At the same time, he added, “the last 20 percent of carbon is going to require technologies to be commercially and economically viable that aren’t today. So, we need to start investing today and nurturing those technologies so that they can be ready for tomorrow.”

The right policy frameworks also will help the industry move forward in this area in the years and decades to come, Fowke said.

“None of us know what 2021 is going to bring in Washington and how that will change the landscape,” said Crane.

DTE Energy’s Anderson said that his company’s strategy, like others, is now defined by the clean energy transition. “What looked so challenging a decade ago now looks like an opportunity to transition much of the economy to electricity, to grow fundamentally in the process, and to do something we’ll all really be proud of,” he said. “It’s challenging for sure, but a great opportunity.”

Directions for this task: Retype the portion of the clean energy transition excerpt between "At the same" and "come, Fowke said.", inclusive. The lines that come after this point are not needed.

Dataset entries:

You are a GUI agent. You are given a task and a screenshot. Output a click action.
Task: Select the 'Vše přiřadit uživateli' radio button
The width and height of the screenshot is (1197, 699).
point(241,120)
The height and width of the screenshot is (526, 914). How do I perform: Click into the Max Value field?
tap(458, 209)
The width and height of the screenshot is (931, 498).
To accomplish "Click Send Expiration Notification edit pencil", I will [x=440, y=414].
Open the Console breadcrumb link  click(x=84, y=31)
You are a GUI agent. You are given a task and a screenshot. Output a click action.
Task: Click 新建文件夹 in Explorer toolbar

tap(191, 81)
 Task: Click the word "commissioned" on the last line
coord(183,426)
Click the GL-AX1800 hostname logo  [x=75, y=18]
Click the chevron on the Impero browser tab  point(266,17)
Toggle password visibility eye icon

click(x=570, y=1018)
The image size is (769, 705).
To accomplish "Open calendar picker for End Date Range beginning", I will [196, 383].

Expected answer:
At the same time, he added, “the last 20 percent of carbon is going to require technologies to be commercially and economically viable that aren’t today. So, we need to start investing today and nurturing those technologies so that they can be ready for tomorrow.”

The right policy frameworks also will help the industry move forward in this area in the years and decades to come, Fowke said.